Friesland - Dass der Landkreis Friesland für die Schulen die Rückkehr zum Corona-Schichtbetrieb angeordnet hat, habe nichts mit der Kritik an den übervollen Schulbussen zu tun. Das hat am Montag Frieslands Kreisrätin Silke Vogelbusch betont.
Die Anordnung des Landkreises, dass ab 1. Oktober Schülerinnen und Schüler wieder nur in Kleingruppen abwechselnd zu Hause und in der Schule unterrichtet werden sollen, ist bei vielen Eltern, aber auch Lehrern auf massive Kritik gestoßen.
Keine leichte Entscheidung
Die Verwaltungsspitze habe sich diese Entscheidung nicht leicht gemacht, sagte Vogelbusch dagegen: „Es geht nicht darum, jemanden zu ärgern. Es geht darum, einen erneuten Lockdown abzuwenden – wohlwissend, dass das nun eine Herausforderung für Familien mit schulpflichtigen Kindern ist.“ Sie verstehe, dass Eltern nun ein Betreuungsproblem haben. „Aber: Es geht nur um sieben Tage“, sagte sie. Und: Es habe auch viel positive Rückmeldung auf diese Entscheidung des Landkreises gegeben.
Zeit für Schichtbetrieb in Friesland
Beim Landkreis sei man sich einig, dass angesichts des Infektionsgeschehens in Friesland der Zeitpunkt für die Rückkehr der Schulen in den Schichtbetrieb gekommen sei. „In unser aller Interesse ist es jetzt notwendig, streng zu sein“, glauben Silke Vogelbusch und Bernd Niebuhr, Dezernent für Recht und Ordnung.
Aktueller Corona-Schwerpunkt in Jever
Denn aktuell habe sich nach einer Party mit 30 jungen Leuten ein eindeutiger Corona-Schwerpunkt in Jever herausgebildet. Ansonsten seien die Akut-Fälle über den gesamten Landkreis – außer Wangerooge – verstreut.
Von den bisher 104 corona-positiven Fällen in Friesland waren 6 im Alter 0 bis 10 Jahre, 11 waren 11 bis 18 Jahre alt.
Für Dr. Thomas Fuchs, Leiter des Gesundheitsamts Friesland, geht es beim Schichtbetrieb in den Schulen insbesondere darum, die Gruppen überschaubar zu halten. Das erleichtere die Kontakt-Rückverfolgung.

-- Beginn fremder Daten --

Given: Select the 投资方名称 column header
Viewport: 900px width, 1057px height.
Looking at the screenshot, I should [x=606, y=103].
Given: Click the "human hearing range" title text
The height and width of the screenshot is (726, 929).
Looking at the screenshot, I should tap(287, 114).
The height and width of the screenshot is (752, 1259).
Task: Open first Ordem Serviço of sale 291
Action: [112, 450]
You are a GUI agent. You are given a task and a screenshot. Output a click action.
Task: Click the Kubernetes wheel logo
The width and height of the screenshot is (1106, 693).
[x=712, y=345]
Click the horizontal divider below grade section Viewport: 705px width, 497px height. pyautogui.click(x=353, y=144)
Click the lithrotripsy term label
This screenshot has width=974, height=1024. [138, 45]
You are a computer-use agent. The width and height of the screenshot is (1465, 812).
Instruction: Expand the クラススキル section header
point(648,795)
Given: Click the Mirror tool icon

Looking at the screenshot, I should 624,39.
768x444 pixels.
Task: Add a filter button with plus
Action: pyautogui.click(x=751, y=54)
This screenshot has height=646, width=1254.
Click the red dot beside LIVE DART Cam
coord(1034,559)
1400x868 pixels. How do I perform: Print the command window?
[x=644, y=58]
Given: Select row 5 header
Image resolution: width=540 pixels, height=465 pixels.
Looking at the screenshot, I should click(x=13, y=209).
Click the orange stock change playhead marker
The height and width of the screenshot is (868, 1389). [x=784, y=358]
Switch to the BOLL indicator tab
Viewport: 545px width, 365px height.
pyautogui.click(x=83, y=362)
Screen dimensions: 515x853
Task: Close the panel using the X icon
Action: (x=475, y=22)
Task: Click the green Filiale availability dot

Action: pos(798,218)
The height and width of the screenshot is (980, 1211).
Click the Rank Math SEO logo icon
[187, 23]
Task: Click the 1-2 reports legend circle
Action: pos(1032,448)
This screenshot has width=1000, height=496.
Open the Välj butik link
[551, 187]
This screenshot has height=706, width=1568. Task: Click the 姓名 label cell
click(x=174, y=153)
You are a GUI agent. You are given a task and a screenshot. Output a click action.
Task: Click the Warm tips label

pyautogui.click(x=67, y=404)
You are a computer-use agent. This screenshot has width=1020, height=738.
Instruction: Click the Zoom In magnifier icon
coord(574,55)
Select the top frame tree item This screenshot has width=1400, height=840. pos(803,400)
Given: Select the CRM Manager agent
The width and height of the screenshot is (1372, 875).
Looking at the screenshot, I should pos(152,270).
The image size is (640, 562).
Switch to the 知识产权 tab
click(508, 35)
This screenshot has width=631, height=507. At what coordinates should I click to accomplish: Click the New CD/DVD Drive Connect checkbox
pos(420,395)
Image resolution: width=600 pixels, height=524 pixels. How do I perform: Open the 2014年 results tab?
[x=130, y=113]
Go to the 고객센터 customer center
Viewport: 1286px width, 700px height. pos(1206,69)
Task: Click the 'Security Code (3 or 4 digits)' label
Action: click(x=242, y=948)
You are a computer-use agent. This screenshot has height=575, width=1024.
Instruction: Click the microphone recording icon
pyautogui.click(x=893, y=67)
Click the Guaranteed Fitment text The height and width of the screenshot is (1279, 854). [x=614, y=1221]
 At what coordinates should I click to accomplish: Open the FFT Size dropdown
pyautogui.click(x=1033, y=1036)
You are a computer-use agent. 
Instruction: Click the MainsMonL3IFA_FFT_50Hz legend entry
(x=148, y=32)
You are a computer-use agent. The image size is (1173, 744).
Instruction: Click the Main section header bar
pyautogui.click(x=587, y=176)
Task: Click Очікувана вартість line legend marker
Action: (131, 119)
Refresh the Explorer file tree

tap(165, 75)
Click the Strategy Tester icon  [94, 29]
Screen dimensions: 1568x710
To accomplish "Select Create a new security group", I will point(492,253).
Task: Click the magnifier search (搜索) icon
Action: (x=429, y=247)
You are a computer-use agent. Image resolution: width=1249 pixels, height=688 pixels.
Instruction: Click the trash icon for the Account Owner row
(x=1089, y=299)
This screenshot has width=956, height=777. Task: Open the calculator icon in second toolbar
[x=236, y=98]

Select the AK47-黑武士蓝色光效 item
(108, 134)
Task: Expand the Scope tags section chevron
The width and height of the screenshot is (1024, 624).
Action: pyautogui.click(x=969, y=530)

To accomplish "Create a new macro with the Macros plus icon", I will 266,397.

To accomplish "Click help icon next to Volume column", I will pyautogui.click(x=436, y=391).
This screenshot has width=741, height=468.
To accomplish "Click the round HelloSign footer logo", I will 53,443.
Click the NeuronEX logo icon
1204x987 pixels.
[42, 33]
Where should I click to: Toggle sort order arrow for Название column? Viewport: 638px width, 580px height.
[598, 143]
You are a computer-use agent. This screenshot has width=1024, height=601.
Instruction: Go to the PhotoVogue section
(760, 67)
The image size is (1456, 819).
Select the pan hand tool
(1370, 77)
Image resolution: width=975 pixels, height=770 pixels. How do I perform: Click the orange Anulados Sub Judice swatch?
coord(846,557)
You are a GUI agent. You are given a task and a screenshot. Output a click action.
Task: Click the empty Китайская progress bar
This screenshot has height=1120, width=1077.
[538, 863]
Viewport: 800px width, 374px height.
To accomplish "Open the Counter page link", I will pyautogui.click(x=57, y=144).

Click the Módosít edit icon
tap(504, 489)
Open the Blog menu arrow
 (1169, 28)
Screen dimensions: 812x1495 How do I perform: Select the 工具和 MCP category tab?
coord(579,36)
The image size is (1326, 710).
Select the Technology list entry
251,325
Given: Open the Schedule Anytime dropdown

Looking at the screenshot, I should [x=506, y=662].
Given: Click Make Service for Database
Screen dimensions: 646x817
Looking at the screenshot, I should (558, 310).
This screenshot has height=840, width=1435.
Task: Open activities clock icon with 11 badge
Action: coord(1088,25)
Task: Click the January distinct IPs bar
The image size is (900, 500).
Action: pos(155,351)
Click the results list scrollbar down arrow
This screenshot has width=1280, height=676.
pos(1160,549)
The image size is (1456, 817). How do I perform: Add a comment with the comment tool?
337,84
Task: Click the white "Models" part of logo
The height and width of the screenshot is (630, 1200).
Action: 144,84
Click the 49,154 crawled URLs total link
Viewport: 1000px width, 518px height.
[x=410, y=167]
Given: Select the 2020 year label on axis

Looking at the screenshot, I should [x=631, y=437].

Und noch etwas ist ihm wichtig: „Die Spätfolgen einer Corona-Infektion sind noch gar nicht bekannt – bei Kindern ist der Krankheitsverlauf eher mild; doch welche drastischen Spätfolgen sie dann in höherem Alter erwarten, wissen wir nicht. Deshalb sind wir bei Kindern nun so rigide und ziehen frühzeitig die Notbremse“, so Fuchs.